> WHAT THIS TASK INVOLVES
Among the entries below, find each line holding "next" and return it.
============
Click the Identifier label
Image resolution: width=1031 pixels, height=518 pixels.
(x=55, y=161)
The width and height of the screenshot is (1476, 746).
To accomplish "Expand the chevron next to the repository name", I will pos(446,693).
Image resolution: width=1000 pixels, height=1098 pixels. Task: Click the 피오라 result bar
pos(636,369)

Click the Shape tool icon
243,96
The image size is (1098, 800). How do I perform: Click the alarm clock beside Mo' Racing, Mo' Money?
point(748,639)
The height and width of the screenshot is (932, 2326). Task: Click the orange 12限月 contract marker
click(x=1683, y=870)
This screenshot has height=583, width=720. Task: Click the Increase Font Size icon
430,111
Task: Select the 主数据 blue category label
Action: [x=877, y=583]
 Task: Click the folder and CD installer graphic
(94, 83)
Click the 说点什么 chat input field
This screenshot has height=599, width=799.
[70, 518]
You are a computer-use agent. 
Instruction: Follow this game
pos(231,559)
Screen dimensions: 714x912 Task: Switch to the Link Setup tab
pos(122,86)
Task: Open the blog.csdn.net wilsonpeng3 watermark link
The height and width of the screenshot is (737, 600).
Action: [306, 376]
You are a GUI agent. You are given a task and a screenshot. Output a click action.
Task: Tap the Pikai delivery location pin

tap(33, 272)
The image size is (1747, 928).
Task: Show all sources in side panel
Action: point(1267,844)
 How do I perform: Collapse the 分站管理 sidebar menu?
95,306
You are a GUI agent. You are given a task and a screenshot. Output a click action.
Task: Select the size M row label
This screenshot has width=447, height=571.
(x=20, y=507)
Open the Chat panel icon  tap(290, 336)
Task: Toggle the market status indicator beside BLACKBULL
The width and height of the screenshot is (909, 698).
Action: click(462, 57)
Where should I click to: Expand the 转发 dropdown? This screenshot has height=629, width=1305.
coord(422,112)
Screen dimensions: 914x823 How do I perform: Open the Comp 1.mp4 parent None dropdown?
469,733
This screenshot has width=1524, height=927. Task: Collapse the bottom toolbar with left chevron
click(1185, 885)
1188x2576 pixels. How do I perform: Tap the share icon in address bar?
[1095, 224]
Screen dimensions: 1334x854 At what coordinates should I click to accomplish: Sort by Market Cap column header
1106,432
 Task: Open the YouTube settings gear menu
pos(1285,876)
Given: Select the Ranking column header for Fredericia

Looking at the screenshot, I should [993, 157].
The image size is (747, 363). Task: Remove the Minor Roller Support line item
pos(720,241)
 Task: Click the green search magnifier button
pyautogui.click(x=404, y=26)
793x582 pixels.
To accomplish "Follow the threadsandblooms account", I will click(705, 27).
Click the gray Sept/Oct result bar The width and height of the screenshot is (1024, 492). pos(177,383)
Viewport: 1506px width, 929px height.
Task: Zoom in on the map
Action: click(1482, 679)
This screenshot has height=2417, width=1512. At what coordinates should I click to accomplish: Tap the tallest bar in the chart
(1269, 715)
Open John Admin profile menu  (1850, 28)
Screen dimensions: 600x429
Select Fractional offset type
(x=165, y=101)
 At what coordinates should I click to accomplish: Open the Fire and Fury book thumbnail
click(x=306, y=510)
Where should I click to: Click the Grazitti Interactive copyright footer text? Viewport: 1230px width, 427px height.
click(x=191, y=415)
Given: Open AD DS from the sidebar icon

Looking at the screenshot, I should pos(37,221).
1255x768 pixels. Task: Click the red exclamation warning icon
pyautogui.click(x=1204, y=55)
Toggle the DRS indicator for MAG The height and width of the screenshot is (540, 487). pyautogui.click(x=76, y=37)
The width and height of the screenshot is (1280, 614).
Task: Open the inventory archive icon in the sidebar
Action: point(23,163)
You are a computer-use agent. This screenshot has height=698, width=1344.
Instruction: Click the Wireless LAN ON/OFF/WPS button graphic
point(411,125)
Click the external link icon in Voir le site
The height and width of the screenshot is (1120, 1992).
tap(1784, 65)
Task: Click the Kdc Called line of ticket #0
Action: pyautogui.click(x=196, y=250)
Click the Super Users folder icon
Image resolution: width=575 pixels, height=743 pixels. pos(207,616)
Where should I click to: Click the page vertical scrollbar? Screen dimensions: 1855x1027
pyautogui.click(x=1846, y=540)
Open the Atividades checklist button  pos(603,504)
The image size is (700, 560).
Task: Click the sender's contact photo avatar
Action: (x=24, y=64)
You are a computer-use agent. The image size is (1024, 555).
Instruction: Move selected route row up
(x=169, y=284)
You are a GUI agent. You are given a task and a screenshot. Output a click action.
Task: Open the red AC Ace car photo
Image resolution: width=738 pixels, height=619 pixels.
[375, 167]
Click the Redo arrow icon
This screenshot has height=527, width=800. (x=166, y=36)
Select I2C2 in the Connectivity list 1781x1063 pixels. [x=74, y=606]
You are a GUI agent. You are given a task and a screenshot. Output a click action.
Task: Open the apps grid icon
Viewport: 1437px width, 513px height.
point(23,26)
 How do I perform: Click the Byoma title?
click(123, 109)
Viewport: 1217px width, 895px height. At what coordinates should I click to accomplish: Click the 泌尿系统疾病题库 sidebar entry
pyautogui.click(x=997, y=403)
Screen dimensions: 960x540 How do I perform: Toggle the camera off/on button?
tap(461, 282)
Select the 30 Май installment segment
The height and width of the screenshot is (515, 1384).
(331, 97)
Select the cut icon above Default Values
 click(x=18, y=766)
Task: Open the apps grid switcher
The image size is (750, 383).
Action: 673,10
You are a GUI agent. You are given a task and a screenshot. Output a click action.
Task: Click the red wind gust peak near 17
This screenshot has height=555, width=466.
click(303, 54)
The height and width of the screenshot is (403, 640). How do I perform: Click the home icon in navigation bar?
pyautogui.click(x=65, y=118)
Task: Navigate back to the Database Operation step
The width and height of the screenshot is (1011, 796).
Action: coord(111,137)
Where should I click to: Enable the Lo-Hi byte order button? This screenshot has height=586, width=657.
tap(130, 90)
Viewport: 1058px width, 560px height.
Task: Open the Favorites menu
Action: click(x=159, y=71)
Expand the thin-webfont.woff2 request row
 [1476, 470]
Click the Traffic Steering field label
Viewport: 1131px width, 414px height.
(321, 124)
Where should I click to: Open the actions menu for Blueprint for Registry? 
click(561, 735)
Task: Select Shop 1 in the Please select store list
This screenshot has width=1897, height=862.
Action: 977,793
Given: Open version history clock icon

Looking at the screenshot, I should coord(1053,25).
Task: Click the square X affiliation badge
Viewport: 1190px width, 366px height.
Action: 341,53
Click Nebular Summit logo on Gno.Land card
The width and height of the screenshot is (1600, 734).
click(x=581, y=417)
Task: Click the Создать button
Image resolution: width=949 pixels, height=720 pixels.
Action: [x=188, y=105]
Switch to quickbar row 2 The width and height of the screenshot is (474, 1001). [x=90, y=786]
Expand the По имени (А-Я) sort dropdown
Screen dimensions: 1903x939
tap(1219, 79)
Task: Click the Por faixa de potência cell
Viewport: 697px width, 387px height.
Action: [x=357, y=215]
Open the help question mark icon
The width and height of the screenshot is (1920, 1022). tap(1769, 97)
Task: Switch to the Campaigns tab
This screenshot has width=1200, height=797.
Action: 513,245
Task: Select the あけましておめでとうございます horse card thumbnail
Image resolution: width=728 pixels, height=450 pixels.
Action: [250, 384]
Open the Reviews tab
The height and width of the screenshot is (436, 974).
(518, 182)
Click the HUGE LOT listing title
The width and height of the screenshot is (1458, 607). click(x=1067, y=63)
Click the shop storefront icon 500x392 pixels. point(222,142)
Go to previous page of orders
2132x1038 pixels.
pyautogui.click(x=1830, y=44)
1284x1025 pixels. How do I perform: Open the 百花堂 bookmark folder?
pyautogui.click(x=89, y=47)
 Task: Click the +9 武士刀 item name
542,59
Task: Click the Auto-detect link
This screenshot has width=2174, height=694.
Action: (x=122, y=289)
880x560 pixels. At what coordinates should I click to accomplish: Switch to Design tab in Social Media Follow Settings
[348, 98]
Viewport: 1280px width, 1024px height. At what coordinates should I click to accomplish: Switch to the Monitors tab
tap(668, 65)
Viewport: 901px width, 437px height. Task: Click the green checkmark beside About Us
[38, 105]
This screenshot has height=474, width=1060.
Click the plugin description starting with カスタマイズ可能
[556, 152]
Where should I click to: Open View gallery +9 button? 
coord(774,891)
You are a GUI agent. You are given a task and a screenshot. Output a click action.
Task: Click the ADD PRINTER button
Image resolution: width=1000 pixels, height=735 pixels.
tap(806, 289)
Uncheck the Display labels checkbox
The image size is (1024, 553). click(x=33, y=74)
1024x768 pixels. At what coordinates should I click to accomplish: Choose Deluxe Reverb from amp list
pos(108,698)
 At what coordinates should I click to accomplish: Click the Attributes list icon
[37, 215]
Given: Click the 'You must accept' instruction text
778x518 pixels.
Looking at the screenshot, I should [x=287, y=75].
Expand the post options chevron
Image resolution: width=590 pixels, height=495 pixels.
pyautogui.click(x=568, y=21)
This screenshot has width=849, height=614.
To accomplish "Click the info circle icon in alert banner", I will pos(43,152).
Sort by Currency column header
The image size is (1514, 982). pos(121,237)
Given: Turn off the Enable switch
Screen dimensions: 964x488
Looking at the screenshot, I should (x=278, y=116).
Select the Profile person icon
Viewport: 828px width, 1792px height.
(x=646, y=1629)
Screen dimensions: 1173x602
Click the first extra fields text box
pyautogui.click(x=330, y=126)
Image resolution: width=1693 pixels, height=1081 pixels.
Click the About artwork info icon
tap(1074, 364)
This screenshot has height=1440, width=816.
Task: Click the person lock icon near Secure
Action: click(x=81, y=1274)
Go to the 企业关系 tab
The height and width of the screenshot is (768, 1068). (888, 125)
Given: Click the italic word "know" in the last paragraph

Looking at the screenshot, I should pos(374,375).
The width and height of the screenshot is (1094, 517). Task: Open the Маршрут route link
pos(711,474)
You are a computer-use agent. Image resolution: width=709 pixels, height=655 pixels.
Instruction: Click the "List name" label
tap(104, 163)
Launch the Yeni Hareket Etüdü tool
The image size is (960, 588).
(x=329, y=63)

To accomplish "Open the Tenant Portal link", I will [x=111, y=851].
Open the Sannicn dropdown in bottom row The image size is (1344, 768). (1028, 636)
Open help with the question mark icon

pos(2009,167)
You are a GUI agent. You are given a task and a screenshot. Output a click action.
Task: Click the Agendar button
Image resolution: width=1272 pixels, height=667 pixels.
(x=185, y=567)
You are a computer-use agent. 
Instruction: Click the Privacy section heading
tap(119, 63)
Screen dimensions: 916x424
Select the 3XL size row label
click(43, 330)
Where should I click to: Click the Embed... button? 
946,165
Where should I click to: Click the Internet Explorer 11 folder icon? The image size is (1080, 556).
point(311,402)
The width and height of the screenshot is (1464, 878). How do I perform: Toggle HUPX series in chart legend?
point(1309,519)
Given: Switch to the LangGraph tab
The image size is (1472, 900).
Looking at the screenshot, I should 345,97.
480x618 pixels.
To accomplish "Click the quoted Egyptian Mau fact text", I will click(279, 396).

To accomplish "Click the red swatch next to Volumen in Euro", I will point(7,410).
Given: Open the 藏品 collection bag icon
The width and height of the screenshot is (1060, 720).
============
> SOLUTION
To accomplish "Expand the chevron next to the repository name", I will pos(446,693).
To accomplish "Click the red swatch next to Volumen in Euro", I will point(7,410).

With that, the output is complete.